The name for this particular feast of Mary is based on a tradition found in the Protoevangelium of James. This is an early Christian text which was circulating at the end of the second century and which became enormously popular in the Middle Ages. “Protoevangelium” means “First Gospel” and in this text we find stories about events that took place before the birth of Jesus, and special attention is given to the birth and childhood of Mary. It is in this “gospel” that we find the names of Anne and Joachim, the parents of Mary. We also find many details surrounding the birth of Jesus that are absent from the gospels of Luke and Matthew.
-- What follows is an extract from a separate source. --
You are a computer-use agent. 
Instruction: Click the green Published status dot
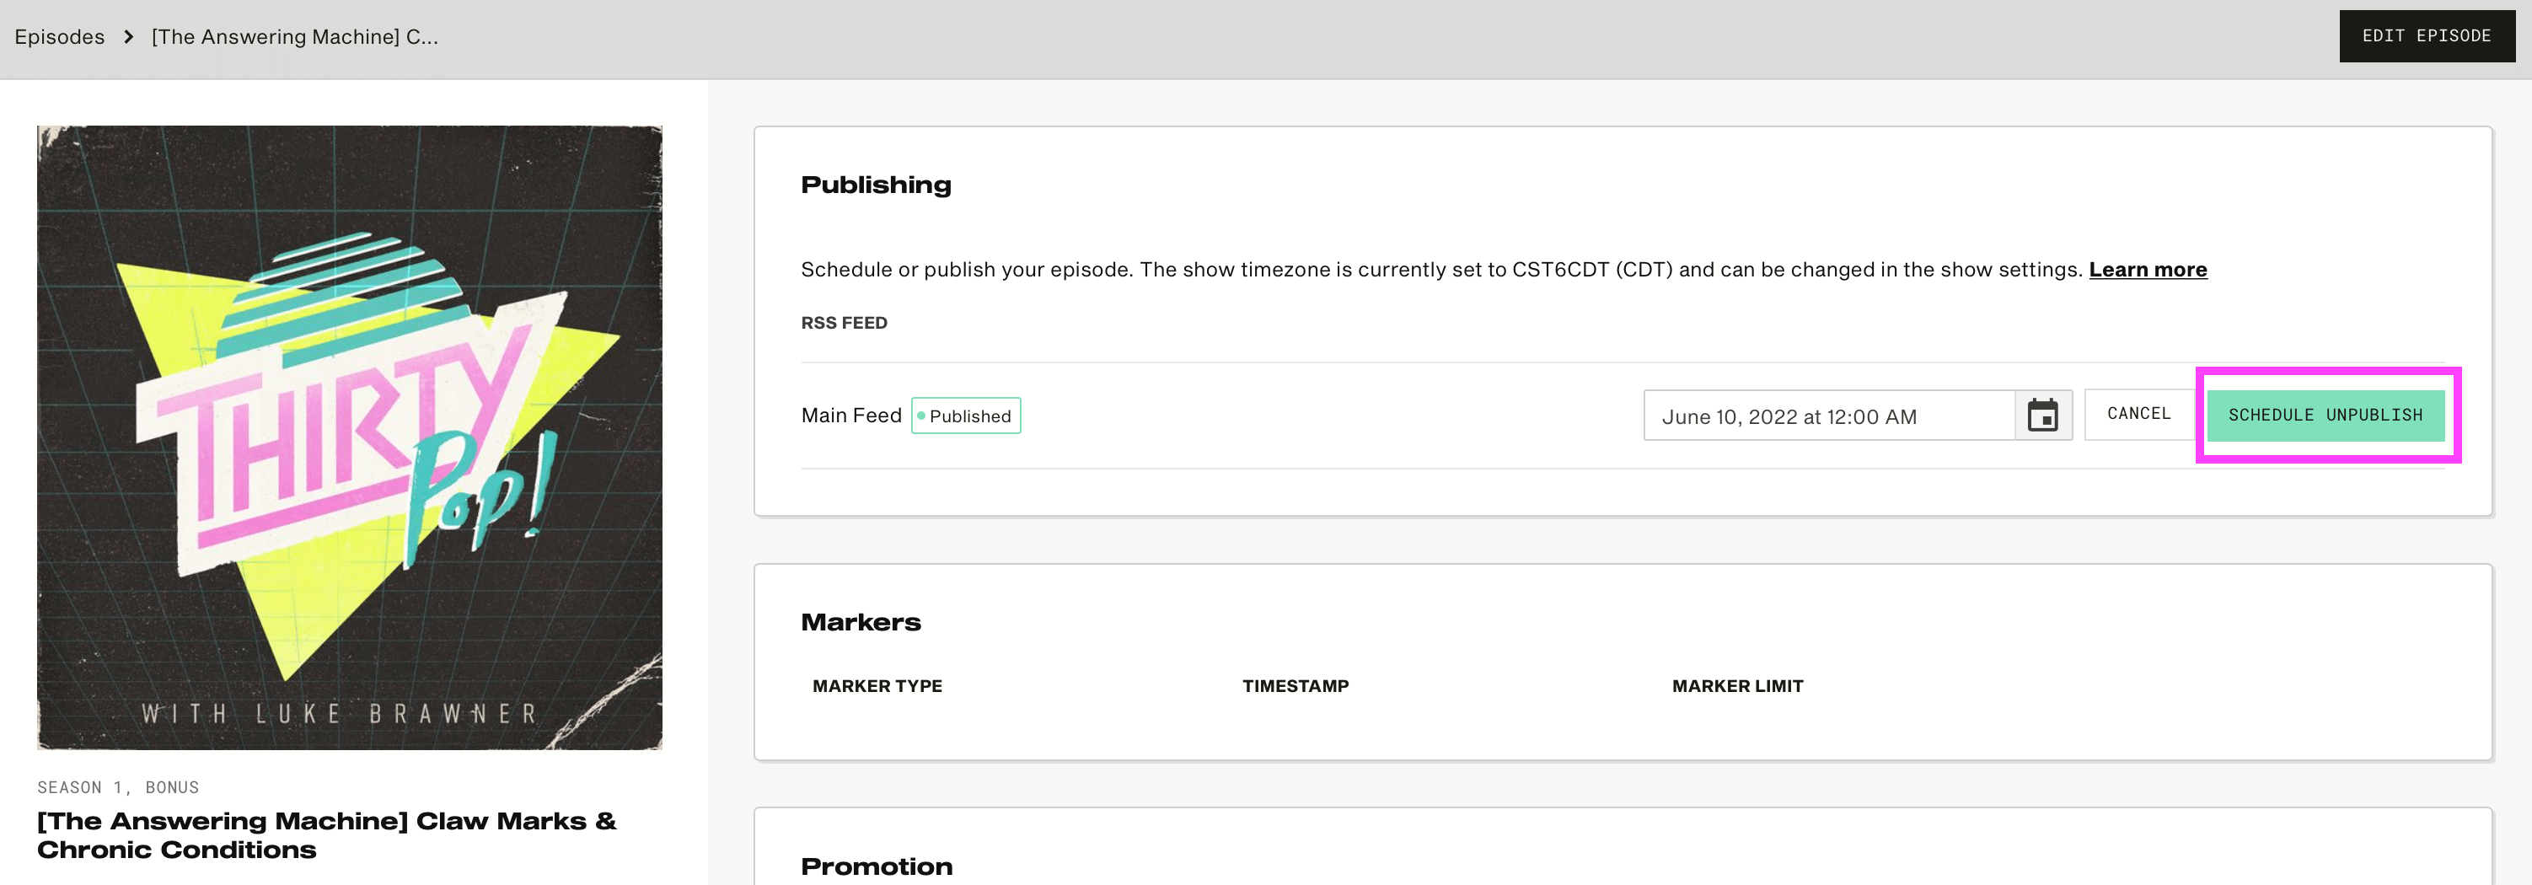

According to the text, Mary was offered to God in the Temple by her grateful, aged parents when she was three years old. This was done to fulfill a vow that Anne had made when an angel appeared to her, telling her the she would become the mother of a child who “will be spoken of throughout the entire world” (Pr. James 4:1). When the appropriate time came, the child Mary was presented in the Temple and received by the priest, who blessed her, saying, “The Lord has made your name great for all generations. Through you will the Lord reveal his redemption to the children of Israel at the end of time” (7:2). The text goes on to describe how, when the priest set Mary on the third step of the altar, God cast his glance down upon her and she “danced on her feet, and the entire House of Israel loved her” (7:3).
The images of this quaint and unusual story remind us of Psalm 45:10-15:
Listen, my daughter, and understand: pay me careful heed. Forget your people and your father’s house, that the king might desire your beauty. He is your Lord: honor him, daughter of Tyre.
All glorious is the king’s daughter as she enters, her raiment threaded with gold; in embroidered apparel she is led to the king. The maids of her train are presented to the king.
Despite the details provided by “James,” liturgists and Scripture scholars are quick to point out that the story of Mary’s presentation in the Temple is not based on actual events: there is no historical evidence that daughters were ever offered to God in the Temple (although firstborn sons were). And if we look at the readings and prayers that the Church uses in the liturgies for this celebration, we immediately notice that no mention is made of this story from the apocryphal Protoevangelium of James.
In fact, what we are celebrating each November 21 is the anniversary of the dedication of a church, St. Mary “the New,” in Jerusalem. Dedicated on November 21, 543, the church was located on the southern side of the Temple Mount. That original building was destroyed in 614 following the Muslim conquest of Jerusalem. Today, the Al-Aqsa Mosque stands on the site. Whatever its origin, this special celebration of Mary on November 21 is an official part of the Church’s prayer… so, what can we learn from the Memorial of the Presentation of Mary?
For centuries, members of certain religious communities have renewed their vows of poverty, chastity, and obedience on this day, as a way of honoring the memory of the offering of Mary to the Lord’s service. As Saint Augustine says, “The blessed Mary certainly did the Father’s will, and so it was for her a greater thing to have been Christ’s disciple than to have been his mother, and she was more blessed in her discipleship than in her motherhood. Hers was the happiness of first bearing in her womb him whom she would obey as her master.”
Each of us, as members of the Church, can imitate Mary in this mystery. God has called all of us, in our baptism, to dedicate ourselves to lives of service through our work and prayer. And Mary, as the icon of a perfect disciple, is the model of obedience to God’s will. Remember—through her Fiat, her “let it be,” at the Annunciation—she set out on a path that took her away from the security of home, family, and tradition, into a life of service to the God whose handmaid she was to become. As Pope Francis has reflected, “She who was blessed because she believed, sees blossom from her faith a new future and awaits God’s tomorrow with expectation.” In the end, each of us, like Mary, must pray for the courage and faith to continue along the paths God has mapped out for us, if we are to become the kind of disciples we are called to be.